- Task details
Determine how many lines of the entries contain "size". Reply with that number alone.

- Working data
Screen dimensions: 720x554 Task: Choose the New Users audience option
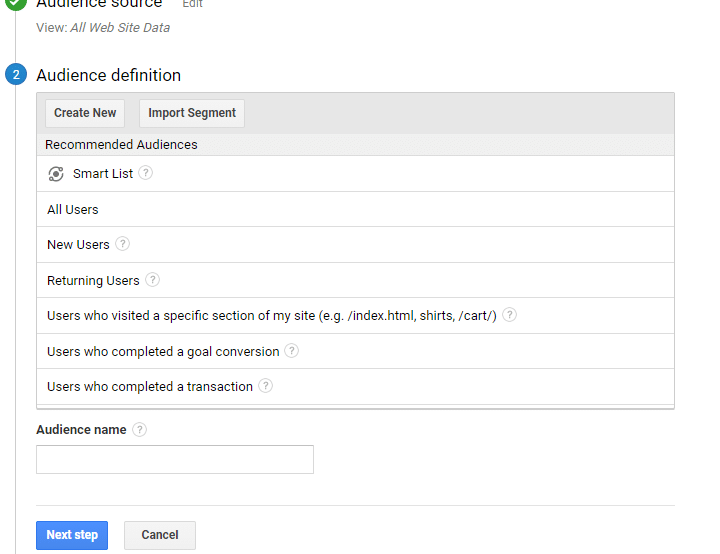[x=78, y=245]
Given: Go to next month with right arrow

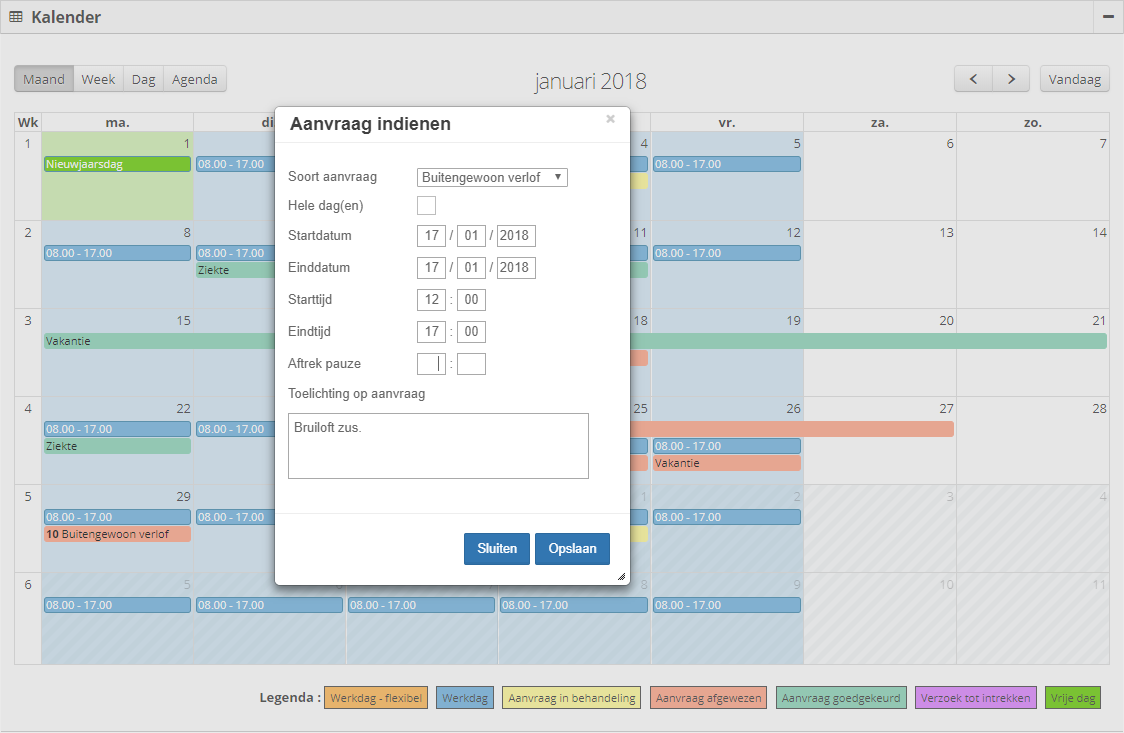Looking at the screenshot, I should (1011, 79).
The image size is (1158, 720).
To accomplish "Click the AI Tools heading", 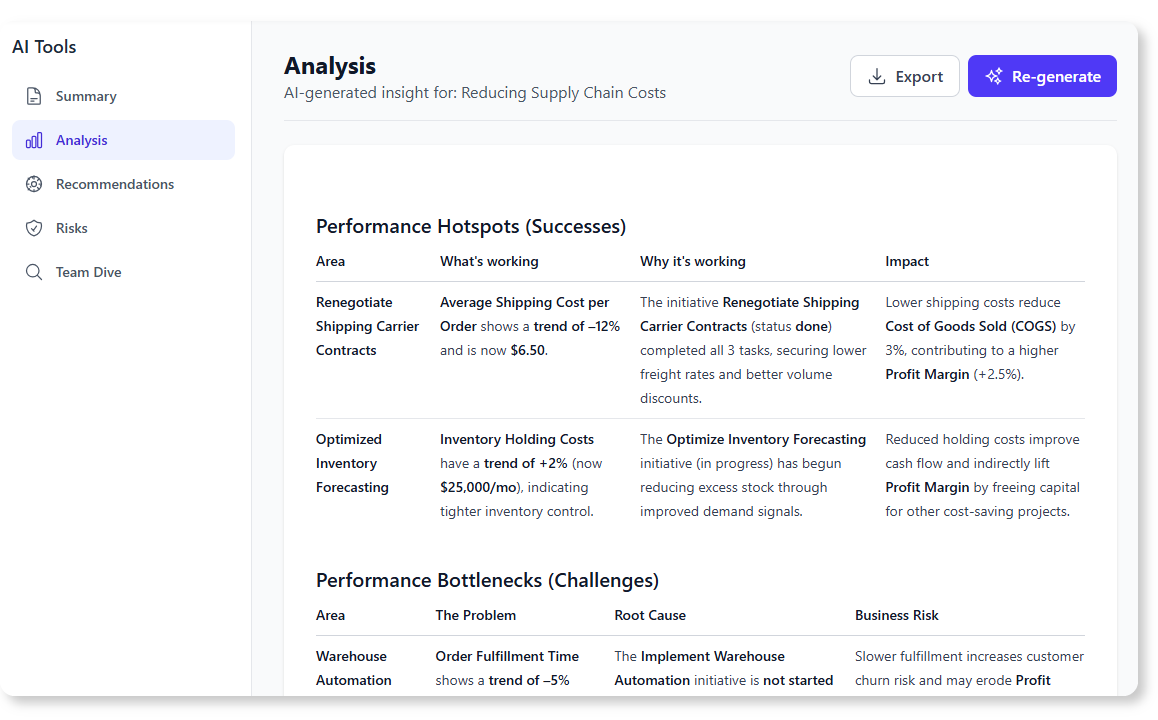I will tap(43, 46).
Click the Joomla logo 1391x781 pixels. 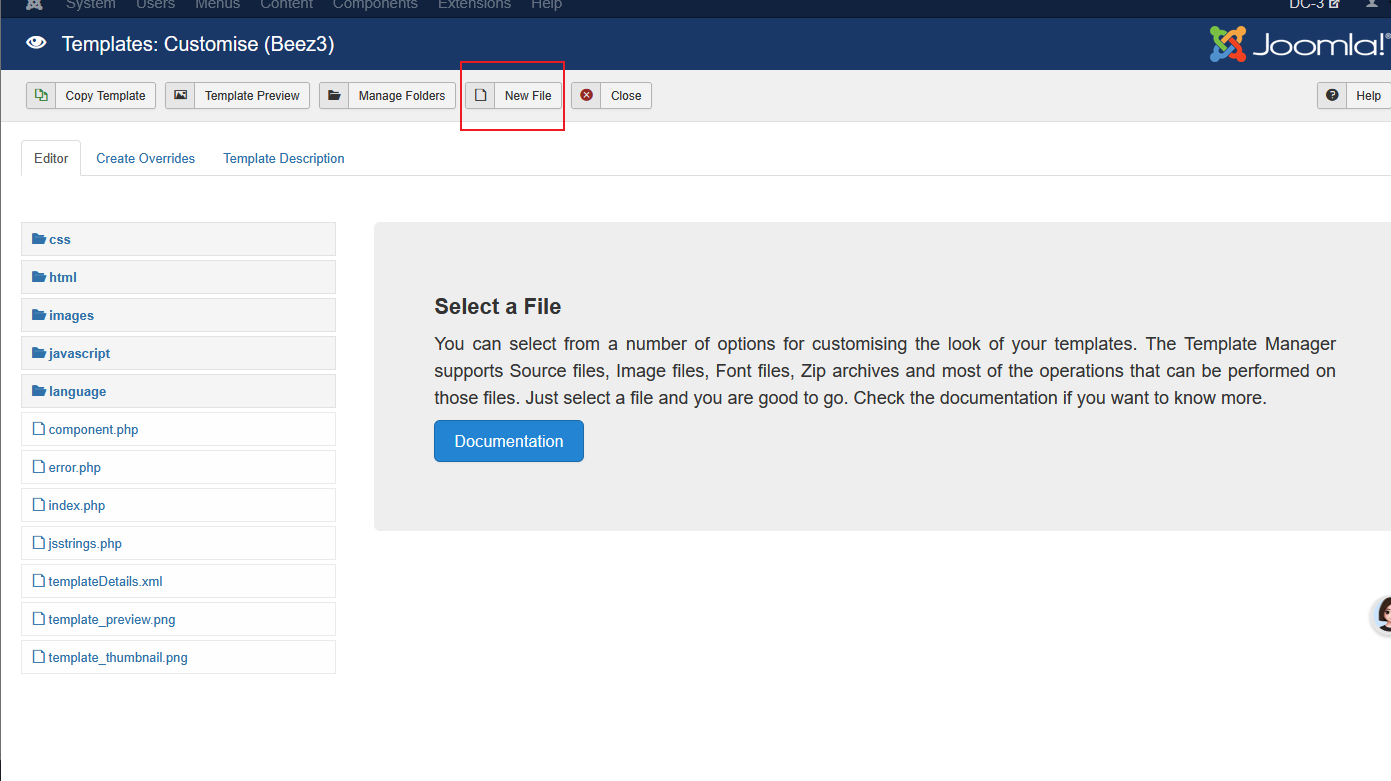pyautogui.click(x=1298, y=44)
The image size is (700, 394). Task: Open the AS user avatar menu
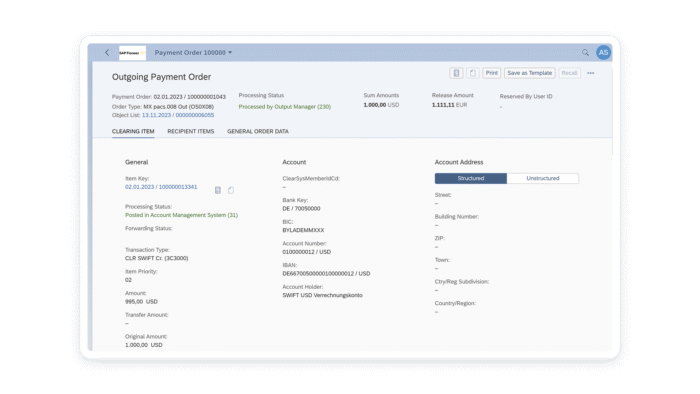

- Answer to this exercise
2